Già mi aspettavo, dopo Gioia Tauro, il lampeggiare della cuspide nord-orientale della Sicilia tra una galleria e l’altra, che è di una bellezza incomparabile, quando invece lampeggia il cartellone Attesa di 3 ore per l’imbarco a Villa san Giovanni. Ci guardiamo con mio marito: 3 ore, si può fare, il cane sopporterà (la nostra amata Kate, come la principessa).

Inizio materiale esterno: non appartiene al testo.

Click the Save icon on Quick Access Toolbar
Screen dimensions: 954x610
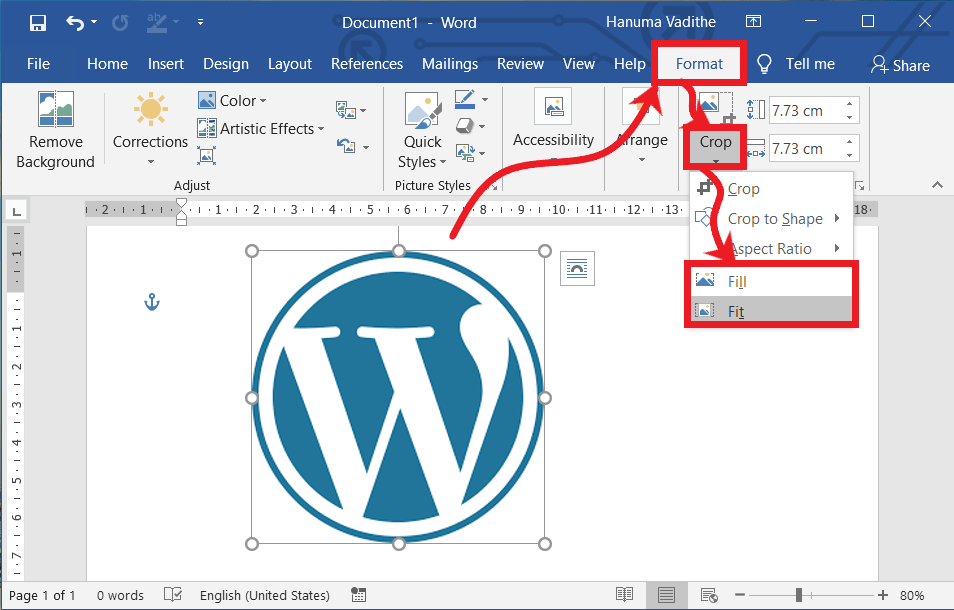click(37, 21)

Qualche chilometro prima dell’uscita di Villa, la fila era ferma, a doppia corsia. L’uscita era chiusa e bisognava proseguire fino all’uscita successiva, senza incontrare autogrill, e poi si veniva dirottati su una stradina di campagna che si arrampicava verso un paesino. In cima la fila girava e tornava verso l’autostrada. Per fare questo, circa 20 km, abbiamo impiegato 3 ore e mezzo, deducendo che il cartellone quindi si riferisse al tempo di attesa nel piazzale dei traghetti. Benvenuti al Sud, dove niente funziona, ripetevo amaramente fra me e me. Noi non avevamo acqua, né cibo, e la benzina, che in condizioni normali sarebbe bastata per arrivare fino a casa e oltre, diminuiva vertiginosamente per la necessità di tener acceso il motore e avere l’aria condizionata. (alla radio di tutto questo non hanno detto nulla: diffidate dei bollettini del traffico, per favore!). Il cane era fuori di sé. L’ ho fatto scendere, tanto eravamo bloccati da 20 minuti, e facendo due passi, ho avvistato un camioncino della Protezione Civile che distribuiva bottigliette d’acqua minerale gelata. La gente si assiepava intorno e io con gli altri. Quando è stato il mio turno, non ho avuto il coraggio di chiedere un’altra bottiglia per il cane, quando le persone erano tante e le bottiglie poche. Mi stavo allontanando, risoluta a dare al cane metà della nostra acqua, quando mi sono sentita battere sulla spalla –Signò, favorite un poco d’acqua pe ‘sta povera bestia!– era uno della Protezione Civile, che aveva spaccato una bottiglia vuota e poi l’aveva riempita d’acqua, per far bere Kate. L’antica cortesia del Sud Italia, l’ospitalità greca. Benvenuta davvero, stavolta senza amarezza, solo con il sentimento di essere stata ingiusta poco prima.